製作年 2011年。上映時間 100分。
キャサリン・ハードウィック監督が、グリム童話の『赤ずきん』の“その後”を描く。
主演は『マンマ・ミーア!』のアマンダ・セイフライド。
ゲイリーオールドマンは、映画の26分後まで公式に出演しましぇん。

時代は1300年代(予告編によると、物語は1300年代に設定されてます。映画自体には日付が記載されていませんので悪しからず。)
美しい大人の女性に成長した赤ずきんバレリーは、幼なじみピーターと、親が決めた婚約者ヘンリーという2人の男の間で揺れていた。

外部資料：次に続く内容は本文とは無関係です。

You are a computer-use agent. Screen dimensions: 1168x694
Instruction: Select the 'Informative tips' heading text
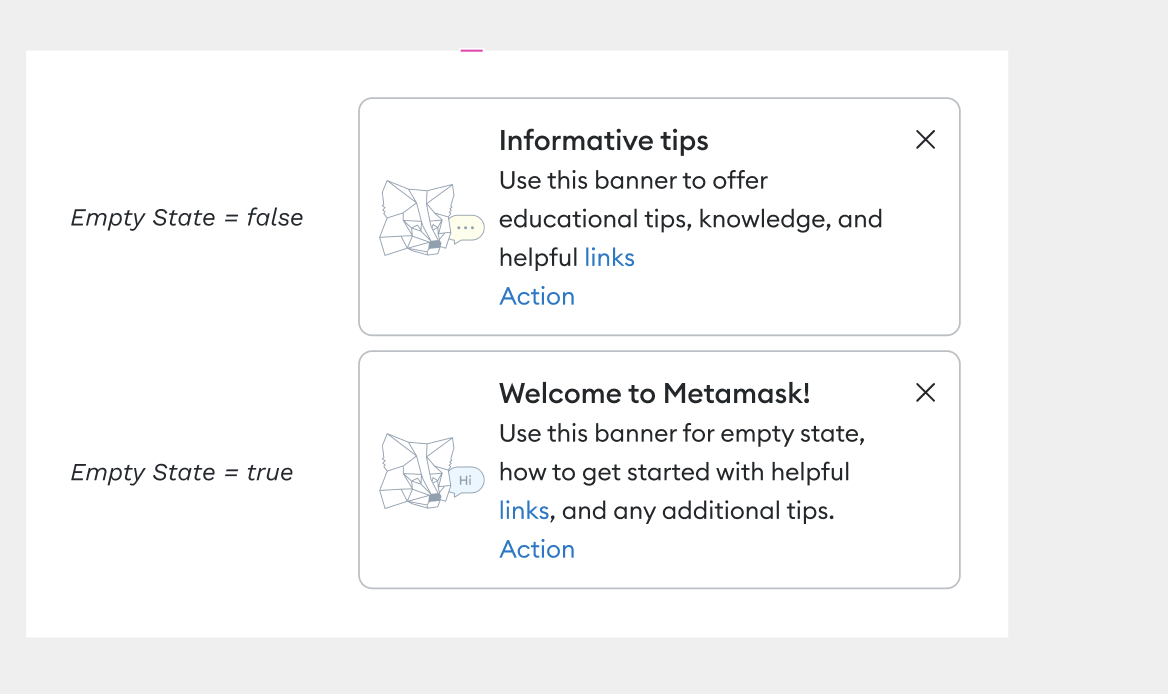click(x=603, y=141)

親の反対を押し切りピーターと駆け落ちすることを決めた矢先、バレリーの姉が何者かに殺される事件が発生。
魔物ハンターのソロモン神父は、満月の夜にオオカミに変身する人狼の仕業だというが。。。

今作品の題名が馴染みの
『赤ずきんちゃん』
じゃなく、云い捨てるような
『赤ずきん』
やし何かしっくりこない。
なんでかなぁと、ちょいと考えるに、
『赤ずきんちゃん』
って言葉にはメタファー(暗喩)の中の
メトニミー(換喩。英: metonymy)ってやつが含まれていて、
『赤ずきんちゃん』
って聞くだけで多くの人は
『赤いずきんを被った女の子』
って想像ができる。
ほんでもって
『赤ずきんちゃん』
ちゅう名前は
『赤ずきん』と違う。
『赤ずきんちゃん』
って単語だけで赤いずきんを被った女性でもなく男の子でもなく女の子になる。
これがアナロジーによるメタファーであんねんけど、だから題名が
『赤ずきんちゃん』
で主人公が女の子ならしっくりときたのかも。
ほんでもって、この映画の題名は
『赤ずきん』
で主人公は美しく育った女性。
まだ題名が
『赤ずきんちゃん』
で主人公が大人の女性じゃもっとスッキリしなかったやろうし、邦題つけた人は苦肉の策で『ちゃん』
を抜いてより映画の内容に添うように
『赤ずきん』
にしたんかと寄り道しマクリマクリスティ~で入ります。
ってその前に本来の『赤ずきんちゃん』ってどないな噺しやったかなぁっと。
恥ずかしながら、詳しく知らんが視聴開始。
終わってから『赤ずきんちゃん』の本来の御伽噺を知るフムフム。
途中、六本木クラスを見逃しで流し見しつつ、竹内涼真、新木優子の高校生は有り得んやろっとボヤキつつ、感想カキコミ。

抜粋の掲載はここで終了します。